The vertebral column is incompletely preserved. The centra and neural arches of the thoracic vertebrae are fused, however those of the cervical vertebrae aren't, suggesting the animal was a sub-adult at the time of its death. The morphology of Confractosuchus vertebrae varies, some showing a procoelous and others showing a less flexible amphicoelous condition. This morphology varies between susisuchids, with Susisuchus possessing exclusively amphicoelous vertebrae while Isisfordia shows beginning procoelous vertebrae. As both susisuchids and Confractosuchus are nested close to the base of Eusuchia, Confractosuchus may represent a transitional form.

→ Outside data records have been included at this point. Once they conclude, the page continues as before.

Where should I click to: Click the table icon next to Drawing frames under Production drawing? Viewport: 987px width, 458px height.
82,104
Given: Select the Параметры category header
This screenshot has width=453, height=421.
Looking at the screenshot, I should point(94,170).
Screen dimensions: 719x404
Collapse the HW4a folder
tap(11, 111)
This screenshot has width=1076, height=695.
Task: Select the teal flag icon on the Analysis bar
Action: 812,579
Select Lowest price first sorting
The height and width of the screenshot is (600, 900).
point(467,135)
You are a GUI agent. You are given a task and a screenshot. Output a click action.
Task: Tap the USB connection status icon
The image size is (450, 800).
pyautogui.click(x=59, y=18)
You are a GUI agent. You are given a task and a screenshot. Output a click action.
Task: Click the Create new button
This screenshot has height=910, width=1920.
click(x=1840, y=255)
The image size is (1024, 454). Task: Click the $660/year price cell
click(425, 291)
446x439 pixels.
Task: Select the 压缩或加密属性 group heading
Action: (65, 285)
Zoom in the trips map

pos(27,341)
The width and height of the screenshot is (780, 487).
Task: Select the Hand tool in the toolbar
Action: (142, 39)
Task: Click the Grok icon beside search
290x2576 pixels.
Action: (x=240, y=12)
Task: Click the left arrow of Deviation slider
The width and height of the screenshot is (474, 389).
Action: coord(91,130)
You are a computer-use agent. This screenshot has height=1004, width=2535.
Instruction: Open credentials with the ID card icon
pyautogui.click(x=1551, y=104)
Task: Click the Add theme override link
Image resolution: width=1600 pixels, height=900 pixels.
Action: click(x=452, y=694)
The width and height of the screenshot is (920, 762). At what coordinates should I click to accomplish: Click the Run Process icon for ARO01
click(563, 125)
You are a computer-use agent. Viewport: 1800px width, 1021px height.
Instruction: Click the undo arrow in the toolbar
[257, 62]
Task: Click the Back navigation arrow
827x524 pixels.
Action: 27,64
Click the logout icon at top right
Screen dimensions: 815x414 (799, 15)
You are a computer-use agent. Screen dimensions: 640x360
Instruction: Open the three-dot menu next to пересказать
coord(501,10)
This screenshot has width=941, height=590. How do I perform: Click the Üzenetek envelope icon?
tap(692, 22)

None of the osteoderms of Confractosuchus were found in articulation. They are ovoid in shape and deeply pitted, with a central keel running down their surface. The lack of twin-keeled (biserial) osteoderms suggests that the paravertebral armor of the animal was entirely segmented. This adaptation greatly increases the flexibility of the animal in water when compared to the more tightly interlocking armor of goniopholids and pholidosaurids that increased stability when highwalking.

==Phylogeny==
Phylogenetic analysis recovered Confractosuchus as a basal Eusuchian nested outside a clade formed by susisuchids and hylaeochampsids.

==Paleoecology==
Confractosuchus is a rare example of a fossil crocodyliform with preserved stomach content, and is the first evidence of a crocodyliform eating a dinosaur. Its prey, a juvenile ornithopod, is represented by multiple vertebrae and limb bones most likely belonging to a single individual. The vertebrae are partly articulated, party associated, suggesting the animal was not fully digested by the time the crocodyliform died. Analysis of the skull morphology suggests that Confractosuchus was a macro-generalist, meaning it would have been capable of taking prey larger than itself. It was likely an opportunistic feeder rather than a dinosaur specialist. The preservation of its prey indicates that the holotype of Confractosuchus died shortly after ingesting its last meal and it is not possible to determine whether or not the gut of Confractosuchus was more or less acidic than that of modern crocodiles. However, the condition the ornithopod vertebrae were found in suggests that it was dismembered in a similar fashion that modern crocodilians do.